Scarcity Vs. Abundance
Last week, I wrote about the Wednesday Night Dinners I started at my church. My reflections were influenced by a book I was reading: The Abundant Community, by Peter Block and John McKnight. Well, I've finished the book now, and it has led me to do some more reflecting on the dinner gatherings that I've come to find so meaningful.
At these dinners, the group that attends basically creates its own entertainment. We're not paying someone else to provide us with their idea of a "good time," which is what happens when we go to a movie, a theme park, watch a DVD, or even eat at a restaurant (especially a chain restaurant where the meal you order in Long Beach is exactly the same as the meal that is being served to hundreds or thousands of other diners in restaurants all over the continent).
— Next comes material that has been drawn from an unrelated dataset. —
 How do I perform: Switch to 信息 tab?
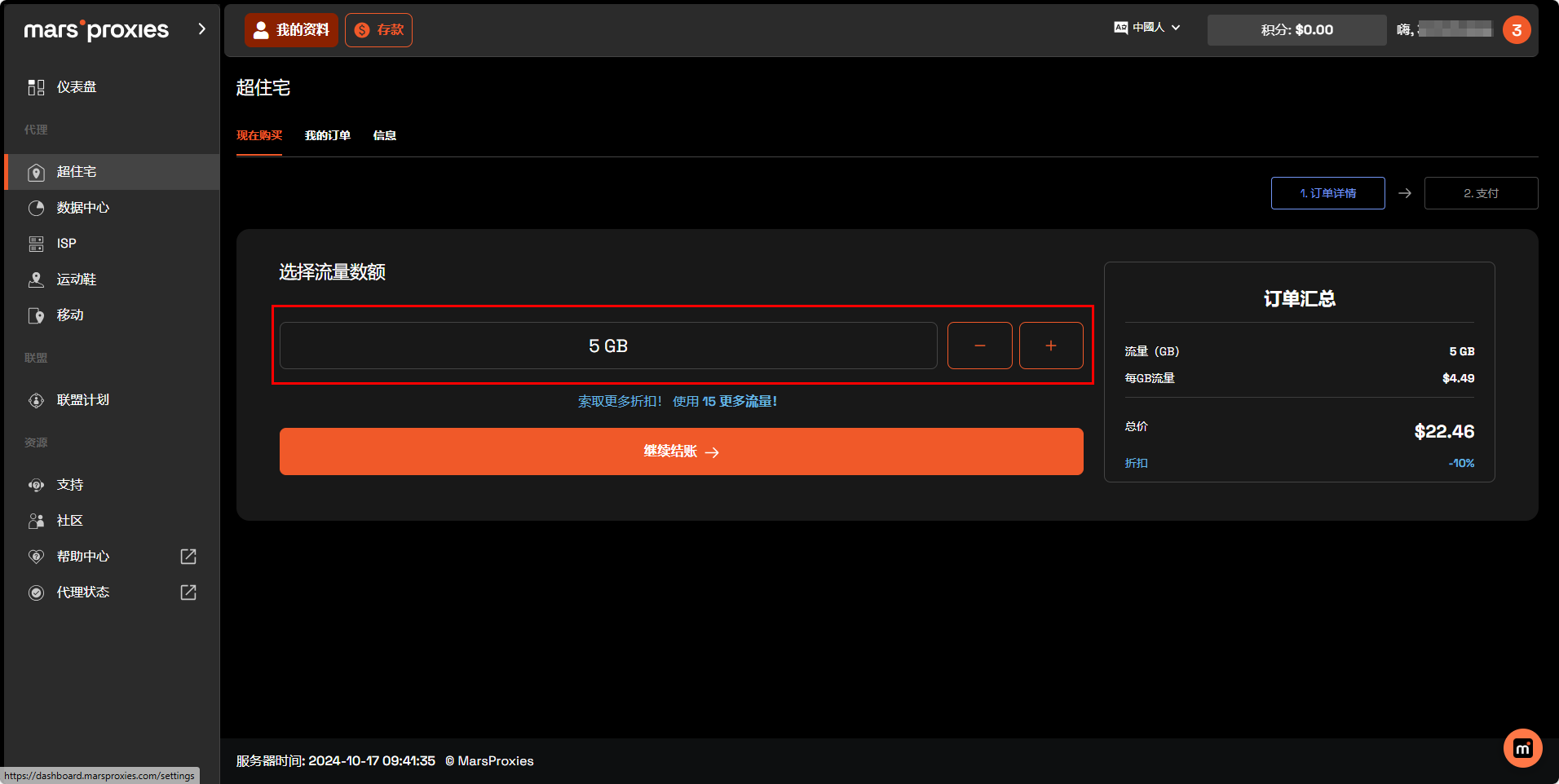(x=384, y=135)
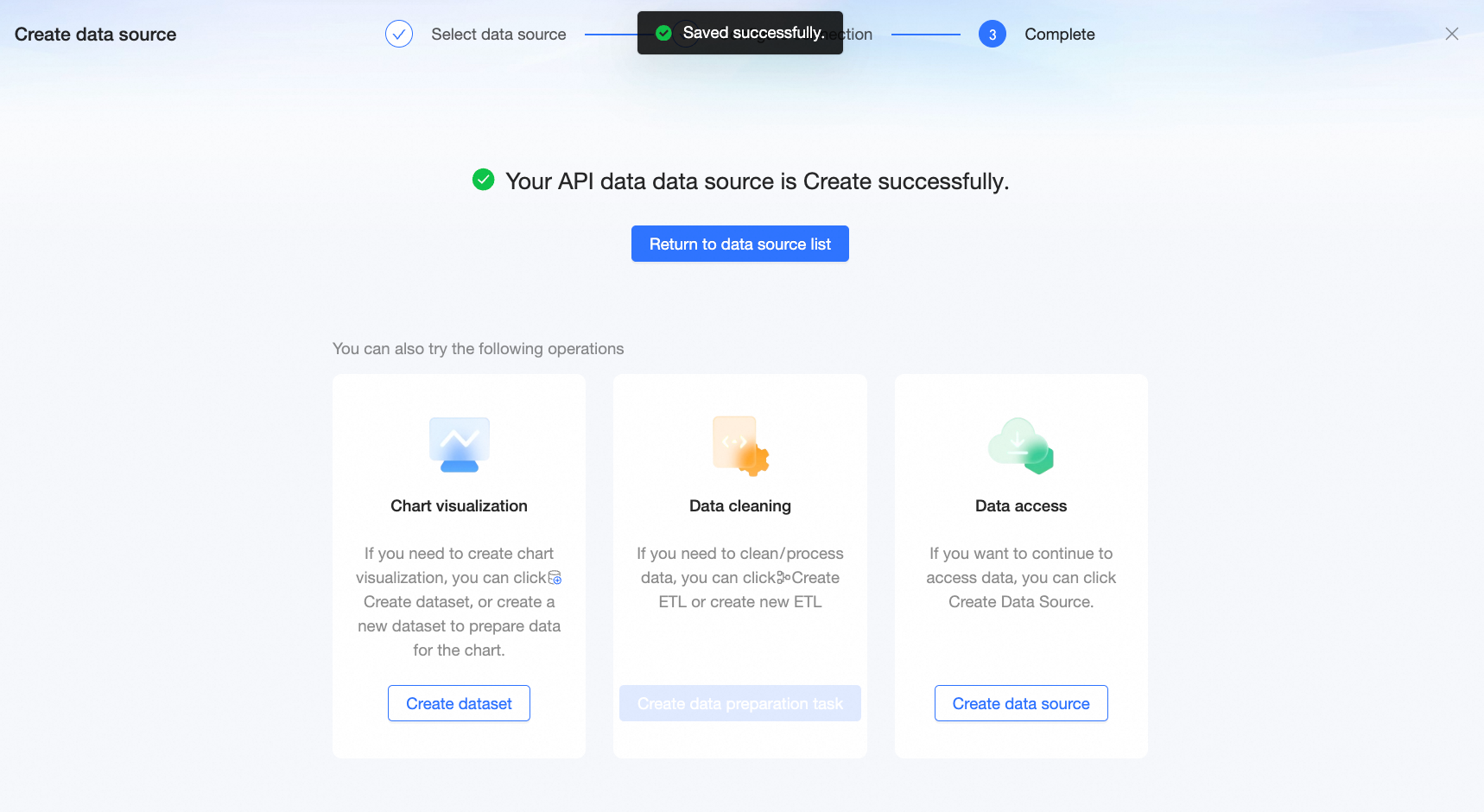Click the Saved successfully notification message
Viewport: 1484px width, 812px height.
(753, 33)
It's nice to pay someone else to entertain us once in awhile. However, paying someone else to entertain us is an idea based on scarcity. We can only experience as much entertainment as we can afford. Also, when we pay someone else to entertain us, we are living out the belief that our own gifts aren't good enough to share. Our own gifts aren't good enough, so we have to pay someone else who is "gifted" to entertain us.
Creating our own entertainment, on the other hand, is an idea based on abundance. Every person has gifts, and is empowered to share them. The amount of entertainment we can experience is limitless, as long as we are willing to share our gifts.
Christmas is approaching. For some reason, we believe that the best gifts are ones that can be purchased from someone else, gifts created by someone we don't even know. Thus, our generosity and gift-giving is limited by the money in our bank accounts. Christmas shopping is an exercise in scarcity. We can only give so much before we run out of money.
Why is it that we think that paying for a gift that was made, created, or cooked by someone else is preferable to - and more meaningful than - a gift that is made, created, or cooked specifically for us by someone we love?